PACNS is defined as a vasculitis confined to the CNS, unassociated with systemic illness, and confirmed through histopathological or angiographic evidence. PACNS typically presents with a gradual onset of headache, mental status alterations (e.g., confusion, disorientation, or dementia), and focal neurological deficits, including hemiparesis, aphasia, amnesia, visual disturbances, and cranial nerve palsies. Unlike CAA or ABRA, PACNS primarily affects younger stroke patients without conventional cerebrovascular risk factors. While the clinical features are highly variable, PACNS may present with transient ischemic attacks, large cerebral infarcts, multi-infarct states, SAH, or intraparenchymal hemorrhage.18-20)
PCNSL is another critical differential diagnosis, characterized by its malignant and rapidly progressive course. Focal neurological deficits occur in approximately 70% of patients, with imaging typically demonstrating uniform contrast enhancement on CT and MRI. However, atypical presentations, including hemorrhage, calcification, cystic changes, or necrosis, may occasionally be observed.21,22) Given the nonspecific clinical and neuroradiological features of PCNSL, histopathological confirmation is essential for accurate diagnosis. While timely initiation of immunosuppressive treatment is crucial for managing PCNSL, avoiding unnecessary immunosuppressant use is paramount to minimizing potential harm.23)
ConclusionWe report a case in which ABRA was definitively diagnosed by brain biopsy in a patient with SAH of unknown origin, with symptom improvement following early steroid treatment.

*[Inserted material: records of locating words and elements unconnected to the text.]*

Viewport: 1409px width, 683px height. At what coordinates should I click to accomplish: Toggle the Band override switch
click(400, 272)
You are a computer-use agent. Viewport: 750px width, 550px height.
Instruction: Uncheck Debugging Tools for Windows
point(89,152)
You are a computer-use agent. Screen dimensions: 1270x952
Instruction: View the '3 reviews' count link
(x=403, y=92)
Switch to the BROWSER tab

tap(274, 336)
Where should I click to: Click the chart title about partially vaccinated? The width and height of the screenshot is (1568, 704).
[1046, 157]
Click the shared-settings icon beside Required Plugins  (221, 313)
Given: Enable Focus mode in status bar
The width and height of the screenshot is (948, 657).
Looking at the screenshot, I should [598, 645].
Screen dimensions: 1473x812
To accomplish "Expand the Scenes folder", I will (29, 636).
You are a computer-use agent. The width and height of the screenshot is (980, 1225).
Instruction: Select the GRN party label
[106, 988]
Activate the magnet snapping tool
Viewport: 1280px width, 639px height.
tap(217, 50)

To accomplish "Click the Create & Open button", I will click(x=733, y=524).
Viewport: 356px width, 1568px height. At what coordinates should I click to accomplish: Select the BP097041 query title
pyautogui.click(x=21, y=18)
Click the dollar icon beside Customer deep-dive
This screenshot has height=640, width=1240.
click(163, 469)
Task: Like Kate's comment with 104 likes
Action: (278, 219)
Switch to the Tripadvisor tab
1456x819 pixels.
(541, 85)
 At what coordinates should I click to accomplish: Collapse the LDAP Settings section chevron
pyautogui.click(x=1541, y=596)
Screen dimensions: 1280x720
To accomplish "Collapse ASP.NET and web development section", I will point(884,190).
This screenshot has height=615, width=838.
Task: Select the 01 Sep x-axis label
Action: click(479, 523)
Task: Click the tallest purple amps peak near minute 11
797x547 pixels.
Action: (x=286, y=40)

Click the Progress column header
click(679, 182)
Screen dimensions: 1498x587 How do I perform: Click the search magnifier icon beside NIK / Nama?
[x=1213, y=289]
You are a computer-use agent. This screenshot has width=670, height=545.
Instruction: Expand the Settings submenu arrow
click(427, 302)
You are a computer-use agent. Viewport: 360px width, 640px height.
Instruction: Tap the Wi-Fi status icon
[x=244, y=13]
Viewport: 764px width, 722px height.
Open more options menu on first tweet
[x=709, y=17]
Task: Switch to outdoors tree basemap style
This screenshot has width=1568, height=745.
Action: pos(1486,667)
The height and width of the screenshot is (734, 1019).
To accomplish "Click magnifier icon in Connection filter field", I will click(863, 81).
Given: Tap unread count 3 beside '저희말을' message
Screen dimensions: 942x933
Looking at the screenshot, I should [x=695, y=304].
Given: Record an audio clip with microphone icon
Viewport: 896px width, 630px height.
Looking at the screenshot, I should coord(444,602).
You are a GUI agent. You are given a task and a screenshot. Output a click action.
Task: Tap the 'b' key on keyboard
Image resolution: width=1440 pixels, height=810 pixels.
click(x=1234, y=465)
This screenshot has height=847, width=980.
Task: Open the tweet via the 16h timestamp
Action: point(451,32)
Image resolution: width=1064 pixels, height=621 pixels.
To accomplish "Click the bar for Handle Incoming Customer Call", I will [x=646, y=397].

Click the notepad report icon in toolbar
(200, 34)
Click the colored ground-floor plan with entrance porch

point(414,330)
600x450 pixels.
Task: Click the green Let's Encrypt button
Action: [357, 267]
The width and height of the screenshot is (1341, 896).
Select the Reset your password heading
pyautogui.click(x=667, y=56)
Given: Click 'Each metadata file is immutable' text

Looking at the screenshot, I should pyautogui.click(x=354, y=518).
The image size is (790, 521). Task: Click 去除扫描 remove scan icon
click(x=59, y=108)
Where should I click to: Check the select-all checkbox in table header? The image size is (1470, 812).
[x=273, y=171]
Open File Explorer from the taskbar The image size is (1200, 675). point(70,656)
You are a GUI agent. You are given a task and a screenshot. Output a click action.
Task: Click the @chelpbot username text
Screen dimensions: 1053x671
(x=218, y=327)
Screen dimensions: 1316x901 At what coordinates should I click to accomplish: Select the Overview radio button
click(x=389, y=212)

In summary, CAA is a potential differential diagnosis for unexplained SAH, and brain biopsy may aid in establishing a definitive diagnosis.
Informed consent for publication was obtained from the patient.
All authors have no conflict of interest. The authors, who are members of the Japan Neurosurgical Society, have submitted the self-reported Conflicts of Interest Disclosure Statement Forms online.